> Do this
Count the lines in the data below that contain the string "should", matching case exactly, and reply with only the number.

> Supplied records
** begin **
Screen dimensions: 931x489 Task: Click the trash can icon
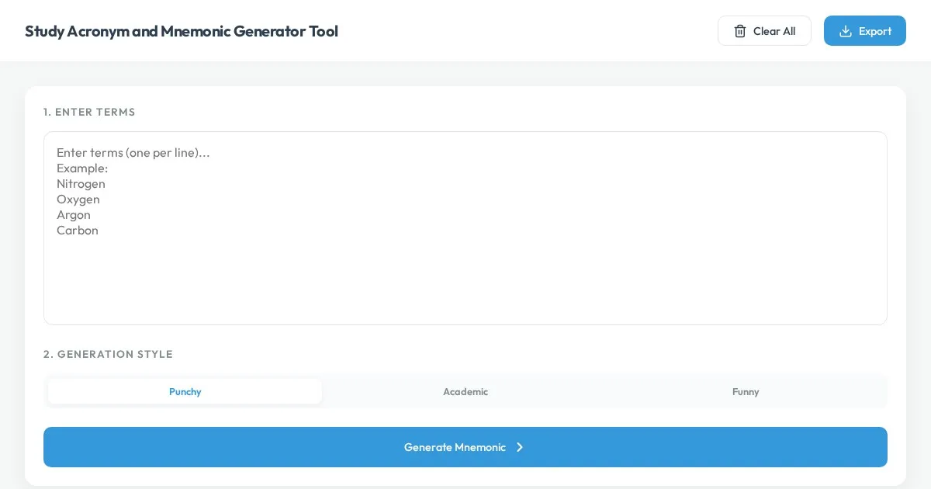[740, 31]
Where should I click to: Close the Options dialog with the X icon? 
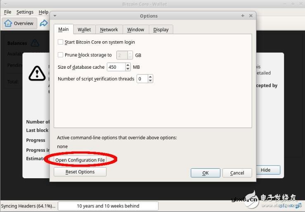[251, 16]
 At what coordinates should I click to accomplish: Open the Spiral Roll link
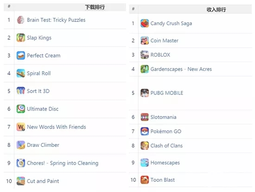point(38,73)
** end **
** begin **
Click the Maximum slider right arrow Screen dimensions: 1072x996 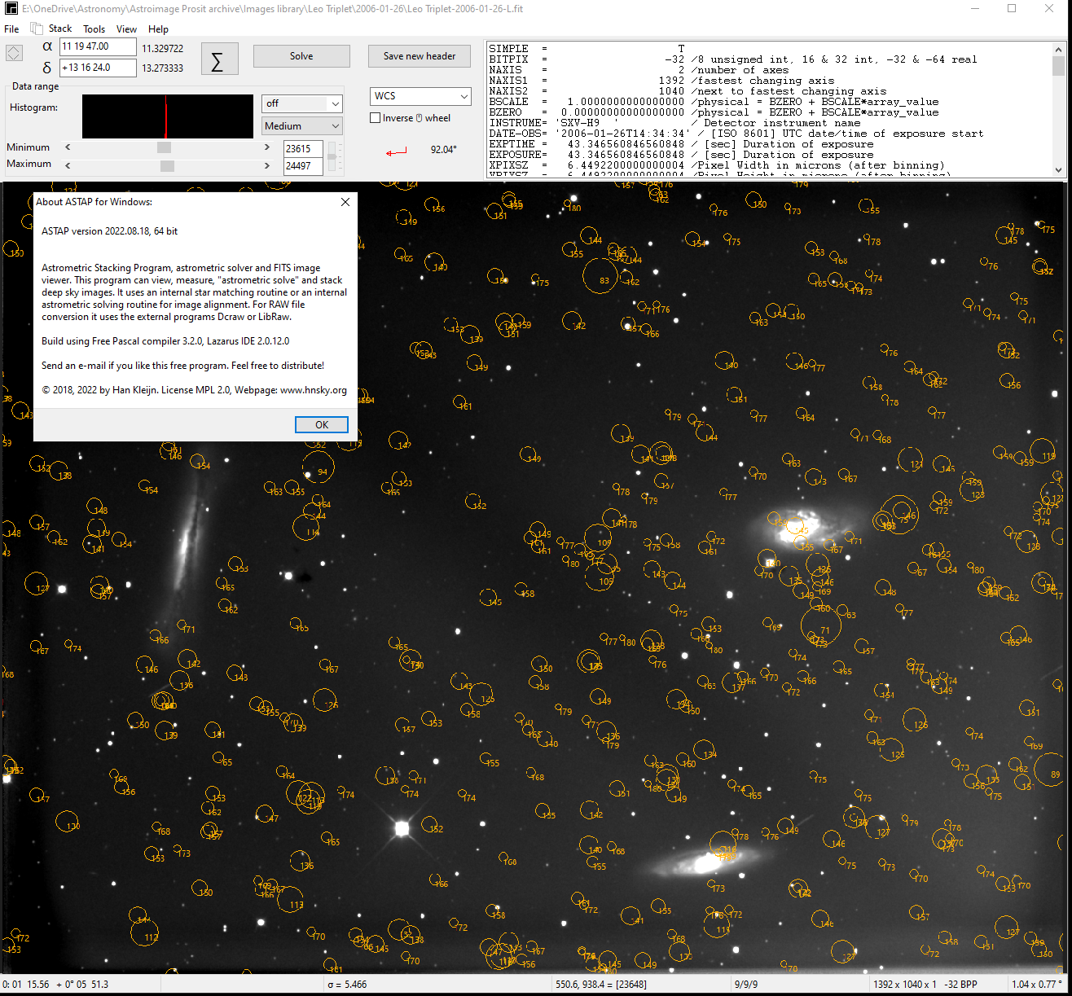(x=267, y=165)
** end **
** begin **
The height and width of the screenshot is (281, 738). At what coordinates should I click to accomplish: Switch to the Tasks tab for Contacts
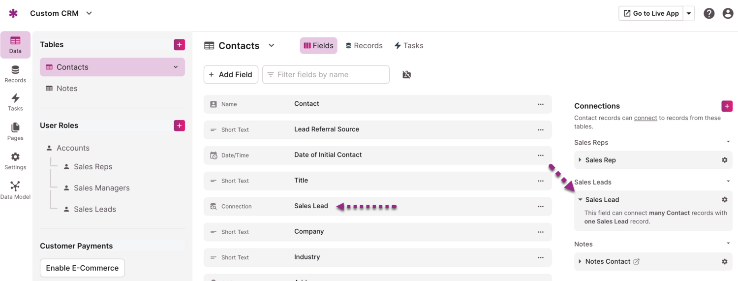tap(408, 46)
** end **
> Task response
3